Hi! I have a question regarding SHAP-values. I trained a neural network using tensorflow for a multiclass classification. My possible outcomes are 0, 1 and 2. Now I want to derive the variable importance using SHAP-values. My model was trained on scaled (normalized) input features. Before, I was handling the problem as regression and I had non problem calculating the shap-values. When I apply it to my multi-class classification model I always get the error: TypeError: only integer scalar arrays can be converted to a scalar index.
The code I used is:
explainer = shap.Explainer(model.predict, X_train_scaled)
shap_values = explainer(X_test_scaled)
shap.summary_plot(shap_values)
Looking forward for any advise how to adjust the code! Thanks and best regards!

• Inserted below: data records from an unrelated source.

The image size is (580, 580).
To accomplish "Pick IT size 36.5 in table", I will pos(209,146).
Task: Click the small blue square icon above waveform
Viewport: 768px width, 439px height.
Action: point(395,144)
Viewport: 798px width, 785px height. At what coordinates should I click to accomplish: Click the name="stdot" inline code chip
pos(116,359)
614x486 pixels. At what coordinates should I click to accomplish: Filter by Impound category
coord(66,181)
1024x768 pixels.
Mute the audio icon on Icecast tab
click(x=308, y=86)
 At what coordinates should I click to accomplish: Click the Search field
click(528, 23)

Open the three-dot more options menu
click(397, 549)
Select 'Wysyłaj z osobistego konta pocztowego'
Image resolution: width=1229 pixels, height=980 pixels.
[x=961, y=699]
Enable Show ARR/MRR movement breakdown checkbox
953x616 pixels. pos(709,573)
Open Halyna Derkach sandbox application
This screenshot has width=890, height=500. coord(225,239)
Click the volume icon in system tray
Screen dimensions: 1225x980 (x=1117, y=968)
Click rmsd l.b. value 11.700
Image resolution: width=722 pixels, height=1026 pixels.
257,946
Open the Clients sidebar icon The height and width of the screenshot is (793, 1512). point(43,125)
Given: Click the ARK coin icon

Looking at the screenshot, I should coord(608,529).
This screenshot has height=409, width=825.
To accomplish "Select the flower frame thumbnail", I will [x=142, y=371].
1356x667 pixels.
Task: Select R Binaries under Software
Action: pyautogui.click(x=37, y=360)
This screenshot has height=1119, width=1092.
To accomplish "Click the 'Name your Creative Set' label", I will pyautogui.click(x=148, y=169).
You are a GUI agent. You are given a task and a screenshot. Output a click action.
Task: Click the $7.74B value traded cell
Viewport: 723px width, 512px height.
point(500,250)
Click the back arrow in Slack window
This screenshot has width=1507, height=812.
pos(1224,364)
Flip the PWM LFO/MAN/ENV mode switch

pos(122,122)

Hi! Thank you for your reply! I tried your approach and now I get the following error: AssertionError: The shape of the shap_values matrix does not match the shape of the provided data matrix.
Any advice why this happens? X_test_scaled and X_traing_scaled are both numpy arrays
you are getting this error because of the issue with shap values gives shape of dimension and object type. So make sure your data is of all same class.
For the assertion error to resolve, please refer below link to do the corrections link
Based on previous type error, which explains that if your x_train is a list and you are using numpy array to index out a list data type, so that throws type error.
So make sure first convert your data to array form
something like
np.array(X_train)[indices.astype(int)]
Hope this helps!! Your main issue is your data type is not of same data type, i.e. int, float, complex.